It's not something we should be shooting for, but we're on a bit of a hot streak when it comes to global temperatures. Newly released data on the Earth's climate has revealed that 2016 saw the hottest May on record, marking the 13th successive time a monthly global temperature record has been broken as the atmospheric concentration of carbon dioxide, the main reason for this warming trend, hits new levels over the South Pole.

The data released by NASA and the US National Oceanic and Atmospheric Administration (NOAA) shows average global temperatures for May over land and ocean surfaces were 0.87° C (1.57° F) higher than the 20th century average of 14.8° C (58.6° F). This surpassed the previous record set in May 2015 by 0.02° C (0.04° F).

Temperature records have tumbled over the past year or so. Across 2015, average global temperatures were 0.76° C (1.4° F) higher than the 20th century average, and a whole degree (1.8° F) higher than the 19th century average. NOAA's records show this is the 13th consecutive month where the mercury has hit new heights for that particular time of year.

A strong El Niño pattern, which allows stored heat to escape from the ocean and influence temperatures and weather patterns, has been a factor in these record-breaking figures, but scientists say that mounting carbon emissions are the underlying reason.

"The state of the climate so far this year gives us much cause for alarm," says David Carlson, Director of the World Climate Research Programme. "Exceptionally high temperatures. Ice melt rates in March and May that we don't normally see until July. Once-in-a-generation rainfall events. The super El Niño is only partly to blame. Abnormal is the new normal."

When it comes to carbon dioxide in the atmosphere, 350 parts per million (ppm) is the concentration that experts consider safe. But the continued burning of fossil fuels has pumped so much excess CO2 into the atmosphere that concentration has risen beyond the 400 ppm mark at different monitoring stations around the world. Now, NOAA is reporting that the South Pole is the latest location to be tipped over this symbolic, and dangerous, threshold for the first time in four million years.

"The far Southern Hemisphere was the last place on earth where CO2 had not yet reached this mark," says Pieter Tans, the lead scientist of NOAA's Global Greenhouse Gas Reference Network. "Global CO2 levels will not return to values below 400 ppm in our lifetimes, and almost certainly for much longer."

The melting of sea ice in the Arctic is particular cause for concern, scientists say
The melting of sea ice in the Arctic is particular cause for concern, scientists say

But it is the opposite end of the globe that is really feeling the heat, according to the World Meteorological Organization. It describes the snow cover in the Northern Hemisphere as exceptionally low and reports an earlier than normal annual melting of Arctic sea ice, along with the Greenland ice sheet.

"The rapid changes in the Arctic are of particular concern," says Carlson. "What happens in the Arctic affects the rest of the globe. The question is will the rate of change continue? Will it accelerate?

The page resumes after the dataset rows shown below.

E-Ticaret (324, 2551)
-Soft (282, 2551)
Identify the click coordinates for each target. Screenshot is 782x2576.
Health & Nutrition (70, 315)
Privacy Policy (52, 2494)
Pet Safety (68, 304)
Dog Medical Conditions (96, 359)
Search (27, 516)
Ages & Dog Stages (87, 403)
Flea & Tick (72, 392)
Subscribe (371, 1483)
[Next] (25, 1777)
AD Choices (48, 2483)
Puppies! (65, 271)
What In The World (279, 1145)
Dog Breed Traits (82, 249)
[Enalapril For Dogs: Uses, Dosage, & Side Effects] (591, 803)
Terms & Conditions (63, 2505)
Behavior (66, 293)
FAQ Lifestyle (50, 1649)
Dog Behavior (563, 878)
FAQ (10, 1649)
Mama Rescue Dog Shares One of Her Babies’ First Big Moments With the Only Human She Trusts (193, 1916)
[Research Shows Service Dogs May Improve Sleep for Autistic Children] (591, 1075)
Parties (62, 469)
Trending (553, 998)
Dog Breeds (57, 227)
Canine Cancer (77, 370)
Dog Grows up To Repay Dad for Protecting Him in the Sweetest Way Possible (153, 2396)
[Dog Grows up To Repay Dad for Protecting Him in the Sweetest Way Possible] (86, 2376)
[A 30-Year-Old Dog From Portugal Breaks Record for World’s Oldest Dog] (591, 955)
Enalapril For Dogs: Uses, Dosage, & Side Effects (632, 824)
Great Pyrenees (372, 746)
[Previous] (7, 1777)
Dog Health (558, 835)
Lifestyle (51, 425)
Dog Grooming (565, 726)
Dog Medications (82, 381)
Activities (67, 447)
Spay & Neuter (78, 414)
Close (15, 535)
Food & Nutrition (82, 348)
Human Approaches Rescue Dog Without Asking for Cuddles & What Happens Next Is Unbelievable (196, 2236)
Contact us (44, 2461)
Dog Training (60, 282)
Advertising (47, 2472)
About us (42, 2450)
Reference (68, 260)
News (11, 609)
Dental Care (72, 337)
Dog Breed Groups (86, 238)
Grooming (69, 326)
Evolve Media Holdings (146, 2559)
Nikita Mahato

We are in uncharted territory."

Source: World Meteorological Organization

6 comments
alib
Surely, the more people who travel to these parts of the world, are also causing more damage! Maybe if people stopped going there, it may calm down a bit!
bfearn
We are not, "in uncharted territory." The climate change science is irrefutable. The future is clear. 100% of the worlds peer-reviewed climate scientists agree. The planet is warming and humans are contributing to this. When people who are involved in climate change tells us that they don't know what will happen then they add to the uncertainty that is not there!!
ljaques
I love it when they say that the El Nino "may" be a contributing cause. And when a globular swarming alarmist says something may be cause for alarm, I try to follow the money behind his statement. When NOAA (and others) stop intentionally skewing the figures by shutting down weather stations, and all the other things they do to slant figures in the direction they want, I'll start listening to them again. The hand-picked data and Hockey Stick graphs you alarmists keep publishing don't work on aware/awake people. Shame on you. Bfearn, your 100% figure is inaccurate, unless you are only counting those in your tiny group of publications whose administration turn down actual scientific fact because the scientist doesn't bend to their way of thinking. Gee, I'd rather have the facts than brown-nosing policy wonks, knowwhatImean,Vern? P.S: Uncertainty in globular swarming/climate change ABOUNDS. We now return you to your standard, between-Ice Age temperature fluctuations. _When_ things actually change, we'll either adapt or die.
Catweazle
The Earth is around four and a half billion years old, and we have had reliable temperature measuring facilities over any significant proportion of its area for around a century - if that. Colour me unimpressed.
toddzrx
So how come you guys didn't post a chart of the sea ice extent at the South Pole? Oh, that's right: doesn't fit the narrative, does it?
mbee1
Apparently the WMO cannot look up any data set except Hadcrut4 or Giss which are surface data sets filled with plugged temperatures instead of actual measured temperatures. Giss is 66 percent fake, Hadcrut is similiar. The RSS data set shows May was tied with 2010 and colder than in 1998 a large El Nino year.